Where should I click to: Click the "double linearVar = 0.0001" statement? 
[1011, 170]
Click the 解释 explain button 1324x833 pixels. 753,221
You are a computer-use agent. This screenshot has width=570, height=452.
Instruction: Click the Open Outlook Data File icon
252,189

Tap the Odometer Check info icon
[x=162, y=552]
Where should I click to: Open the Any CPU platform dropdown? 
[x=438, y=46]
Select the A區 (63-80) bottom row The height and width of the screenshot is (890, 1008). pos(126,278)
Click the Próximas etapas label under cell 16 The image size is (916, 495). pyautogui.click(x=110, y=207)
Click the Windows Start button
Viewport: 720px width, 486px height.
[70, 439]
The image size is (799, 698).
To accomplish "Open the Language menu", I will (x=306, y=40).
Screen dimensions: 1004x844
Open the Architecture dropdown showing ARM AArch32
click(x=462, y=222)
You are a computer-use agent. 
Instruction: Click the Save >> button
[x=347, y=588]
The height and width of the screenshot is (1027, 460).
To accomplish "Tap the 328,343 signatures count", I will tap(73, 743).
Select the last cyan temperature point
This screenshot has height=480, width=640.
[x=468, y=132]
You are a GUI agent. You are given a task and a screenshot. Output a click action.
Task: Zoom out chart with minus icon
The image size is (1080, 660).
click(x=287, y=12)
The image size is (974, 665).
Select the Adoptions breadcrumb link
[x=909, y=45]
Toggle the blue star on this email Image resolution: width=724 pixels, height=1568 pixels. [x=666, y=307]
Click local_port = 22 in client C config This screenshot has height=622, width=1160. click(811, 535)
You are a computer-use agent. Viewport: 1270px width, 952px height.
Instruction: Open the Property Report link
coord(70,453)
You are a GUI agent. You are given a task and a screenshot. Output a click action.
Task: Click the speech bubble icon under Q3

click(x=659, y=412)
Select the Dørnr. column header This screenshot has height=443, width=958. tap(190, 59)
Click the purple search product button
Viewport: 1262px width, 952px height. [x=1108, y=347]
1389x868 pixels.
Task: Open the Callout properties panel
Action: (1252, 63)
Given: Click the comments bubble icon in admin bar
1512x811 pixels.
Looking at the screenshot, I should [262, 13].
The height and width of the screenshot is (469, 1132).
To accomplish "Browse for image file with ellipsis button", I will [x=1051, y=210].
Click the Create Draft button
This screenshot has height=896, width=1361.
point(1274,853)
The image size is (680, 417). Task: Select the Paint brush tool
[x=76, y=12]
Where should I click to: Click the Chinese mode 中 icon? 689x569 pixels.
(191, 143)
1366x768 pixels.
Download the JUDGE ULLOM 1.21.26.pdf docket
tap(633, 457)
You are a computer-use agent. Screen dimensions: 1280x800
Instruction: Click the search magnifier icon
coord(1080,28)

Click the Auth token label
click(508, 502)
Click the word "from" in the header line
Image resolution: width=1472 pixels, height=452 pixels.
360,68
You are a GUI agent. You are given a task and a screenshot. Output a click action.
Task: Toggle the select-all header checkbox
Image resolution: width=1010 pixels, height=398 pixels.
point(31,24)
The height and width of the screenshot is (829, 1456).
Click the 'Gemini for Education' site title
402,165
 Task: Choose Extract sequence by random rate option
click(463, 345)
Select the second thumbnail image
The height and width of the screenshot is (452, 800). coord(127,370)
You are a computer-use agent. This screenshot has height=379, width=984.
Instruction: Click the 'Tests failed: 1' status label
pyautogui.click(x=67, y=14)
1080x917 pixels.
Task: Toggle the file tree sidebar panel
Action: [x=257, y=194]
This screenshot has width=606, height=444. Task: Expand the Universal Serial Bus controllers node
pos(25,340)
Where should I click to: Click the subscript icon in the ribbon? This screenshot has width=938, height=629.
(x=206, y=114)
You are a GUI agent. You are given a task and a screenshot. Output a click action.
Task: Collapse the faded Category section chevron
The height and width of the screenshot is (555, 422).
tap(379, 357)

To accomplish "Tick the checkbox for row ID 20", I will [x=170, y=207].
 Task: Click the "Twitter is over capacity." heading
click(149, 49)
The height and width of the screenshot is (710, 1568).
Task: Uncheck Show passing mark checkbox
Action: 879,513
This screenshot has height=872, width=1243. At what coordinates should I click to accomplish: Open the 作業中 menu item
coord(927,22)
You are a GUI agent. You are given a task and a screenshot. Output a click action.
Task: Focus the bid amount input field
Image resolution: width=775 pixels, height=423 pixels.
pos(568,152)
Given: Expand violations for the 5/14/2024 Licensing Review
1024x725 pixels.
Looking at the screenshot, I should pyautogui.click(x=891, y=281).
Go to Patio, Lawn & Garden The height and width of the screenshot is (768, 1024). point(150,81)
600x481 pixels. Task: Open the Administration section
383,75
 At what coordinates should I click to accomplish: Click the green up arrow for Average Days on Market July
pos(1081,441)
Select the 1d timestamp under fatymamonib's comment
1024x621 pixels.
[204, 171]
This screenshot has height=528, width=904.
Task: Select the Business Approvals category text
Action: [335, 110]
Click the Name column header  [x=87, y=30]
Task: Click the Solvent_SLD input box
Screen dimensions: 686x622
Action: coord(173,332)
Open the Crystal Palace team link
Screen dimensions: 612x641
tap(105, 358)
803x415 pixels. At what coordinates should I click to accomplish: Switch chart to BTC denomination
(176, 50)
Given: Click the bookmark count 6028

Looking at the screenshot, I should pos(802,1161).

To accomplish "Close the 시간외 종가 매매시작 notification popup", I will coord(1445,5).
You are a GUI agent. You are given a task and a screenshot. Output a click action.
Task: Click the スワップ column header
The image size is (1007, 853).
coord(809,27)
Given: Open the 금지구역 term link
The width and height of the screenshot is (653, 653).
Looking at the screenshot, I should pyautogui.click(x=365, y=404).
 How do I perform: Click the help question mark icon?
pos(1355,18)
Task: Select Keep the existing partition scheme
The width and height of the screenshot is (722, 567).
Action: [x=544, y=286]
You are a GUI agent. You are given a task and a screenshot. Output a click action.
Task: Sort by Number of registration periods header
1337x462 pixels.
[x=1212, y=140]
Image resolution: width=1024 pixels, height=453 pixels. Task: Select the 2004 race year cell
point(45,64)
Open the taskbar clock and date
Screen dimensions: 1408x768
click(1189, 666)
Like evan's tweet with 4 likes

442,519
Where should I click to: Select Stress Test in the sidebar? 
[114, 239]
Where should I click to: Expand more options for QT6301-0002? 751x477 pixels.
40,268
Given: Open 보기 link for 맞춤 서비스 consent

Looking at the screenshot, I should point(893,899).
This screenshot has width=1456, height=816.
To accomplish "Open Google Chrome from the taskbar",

════════════════

**Problem description:** With nothing added or dropped, write out the listing again.

**Task response:**
Where should I click to: Click the "double linearVar = 0.0001" statement? 
[1011, 170]
Click the 解释 explain button 1324x833 pixels. 753,221
You are a computer-use agent. This screenshot has width=570, height=452.
Instruction: Click the Open Outlook Data File icon
252,189

Tap the Odometer Check info icon
[x=162, y=552]
Where should I click to: Open the Any CPU platform dropdown? 
[x=438, y=46]
Select the A區 (63-80) bottom row The height and width of the screenshot is (890, 1008). pos(126,278)
Click the Próximas etapas label under cell 16 The image size is (916, 495). pyautogui.click(x=110, y=207)
Click the Windows Start button
Viewport: 720px width, 486px height.
[70, 439]
The image size is (799, 698).
To accomplish "Open the Language menu", I will (x=306, y=40).
Screen dimensions: 1004x844
Open the Architecture dropdown showing ARM AArch32
click(x=462, y=222)
You are a computer-use agent. 
Instruction: Click the Save >> button
[x=347, y=588]
The height and width of the screenshot is (1027, 460).
To accomplish "Tap the 328,343 signatures count", I will tap(73, 743).
Select the last cyan temperature point
This screenshot has height=480, width=640.
[x=468, y=132]
You are a GUI agent. You are given a task and a screenshot. Output a click action.
Task: Zoom out chart with minus icon
The image size is (1080, 660).
click(x=287, y=12)
The image size is (974, 665).
Select the Adoptions breadcrumb link
[x=909, y=45]
Toggle the blue star on this email Image resolution: width=724 pixels, height=1568 pixels. [x=666, y=307]
Click local_port = 22 in client C config This screenshot has height=622, width=1160. click(811, 535)
You are a computer-use agent. Viewport: 1270px width, 952px height.
Instruction: Open the Property Report link
coord(70,453)
You are a GUI agent. You are given a task and a screenshot. Output a click action.
Task: Click the speech bubble icon under Q3

click(x=659, y=412)
Select the Dørnr. column header This screenshot has height=443, width=958. tap(190, 59)
Click the purple search product button
Viewport: 1262px width, 952px height. [x=1108, y=347]
1389x868 pixels.
Task: Open the Callout properties panel
Action: (1252, 63)
Given: Click the comments bubble icon in admin bar
1512x811 pixels.
Looking at the screenshot, I should [262, 13].
The height and width of the screenshot is (469, 1132).
To accomplish "Browse for image file with ellipsis button", I will [x=1051, y=210].
Click the Create Draft button
This screenshot has height=896, width=1361.
point(1274,853)
The image size is (680, 417). Task: Select the Paint brush tool
[x=76, y=12]
Where should I click to: Click the Chinese mode 中 icon? 689x569 pixels.
(191, 143)
1366x768 pixels.
Download the JUDGE ULLOM 1.21.26.pdf docket
tap(633, 457)
You are a computer-use agent. Screen dimensions: 1280x800
Instruction: Click the search magnifier icon
coord(1080,28)

Click the Auth token label
click(508, 502)
Click the word "from" in the header line
Image resolution: width=1472 pixels, height=452 pixels.
360,68
You are a GUI agent. You are given a task and a screenshot. Output a click action.
Task: Toggle the select-all header checkbox
Image resolution: width=1010 pixels, height=398 pixels.
point(31,24)
The height and width of the screenshot is (829, 1456).
Click the 'Gemini for Education' site title
402,165
 Task: Choose Extract sequence by random rate option
click(463, 345)
Select the second thumbnail image
The height and width of the screenshot is (452, 800). coord(127,370)
You are a computer-use agent. This screenshot has height=379, width=984.
Instruction: Click the 'Tests failed: 1' status label
pyautogui.click(x=67, y=14)
1080x917 pixels.
Task: Toggle the file tree sidebar panel
Action: [x=257, y=194]
This screenshot has width=606, height=444. Task: Expand the Universal Serial Bus controllers node
pos(25,340)
Where should I click to: Click the subscript icon in the ribbon? This screenshot has width=938, height=629.
(x=206, y=114)
You are a GUI agent. You are given a task and a screenshot. Output a click action.
Task: Collapse the faded Category section chevron
The height and width of the screenshot is (555, 422).
tap(379, 357)

To accomplish "Tick the checkbox for row ID 20", I will [x=170, y=207].
 Task: Click the "Twitter is over capacity." heading
click(149, 49)
The height and width of the screenshot is (710, 1568).
Task: Uncheck Show passing mark checkbox
Action: 879,513
This screenshot has height=872, width=1243. At what coordinates should I click to accomplish: Open the 作業中 menu item
coord(927,22)
You are a GUI agent. You are given a task and a screenshot. Output a click action.
Task: Focus the bid amount input field
Image resolution: width=775 pixels, height=423 pixels.
pos(568,152)
Given: Expand violations for the 5/14/2024 Licensing Review
1024x725 pixels.
Looking at the screenshot, I should pyautogui.click(x=891, y=281).
Go to Patio, Lawn & Garden The height and width of the screenshot is (768, 1024). point(150,81)
600x481 pixels. Task: Open the Administration section
383,75
 At what coordinates should I click to accomplish: Click the green up arrow for Average Days on Market July
pos(1081,441)
Select the 1d timestamp under fatymamonib's comment
1024x621 pixels.
[204, 171]
This screenshot has height=528, width=904.
Task: Select the Business Approvals category text
Action: [335, 110]
Click the Name column header  [x=87, y=30]
Task: Click the Solvent_SLD input box
Screen dimensions: 686x622
Action: coord(173,332)
Open the Crystal Palace team link
Screen dimensions: 612x641
tap(105, 358)
803x415 pixels. At what coordinates should I click to accomplish: Switch chart to BTC denomination
(176, 50)
Given: Click the bookmark count 6028

Looking at the screenshot, I should pos(802,1161).

To accomplish "Close the 시간외 종가 매매시작 notification popup", I will coord(1445,5).
You are a GUI agent. You are given a task and a screenshot. Output a click action.
Task: Click the スワップ column header
The image size is (1007, 853).
coord(809,27)
Given: Open the 금지구역 term link
The width and height of the screenshot is (653, 653).
Looking at the screenshot, I should pyautogui.click(x=365, y=404).
 How do I perform: Click the help question mark icon?
pos(1355,18)
Task: Select Keep the existing partition scheme
The width and height of the screenshot is (722, 567).
Action: [x=544, y=286]
You are a GUI agent. You are given a task and a screenshot. Output a click action.
Task: Sort by Number of registration periods header
1337x462 pixels.
[x=1212, y=140]
Image resolution: width=1024 pixels, height=453 pixels. Task: Select the 2004 race year cell
point(45,64)
Open the taskbar clock and date
Screen dimensions: 1408x768
click(1189, 666)
Like evan's tweet with 4 likes

442,519
Where should I click to: Select Stress Test in the sidebar? 
[114, 239]
Where should I click to: Expand more options for QT6301-0002? 751x477 pixels.
40,268
Given: Open 보기 link for 맞춤 서비스 consent

Looking at the screenshot, I should point(893,899).
This screenshot has width=1456, height=816.
To accomplish "Open Google Chrome from the taskbar",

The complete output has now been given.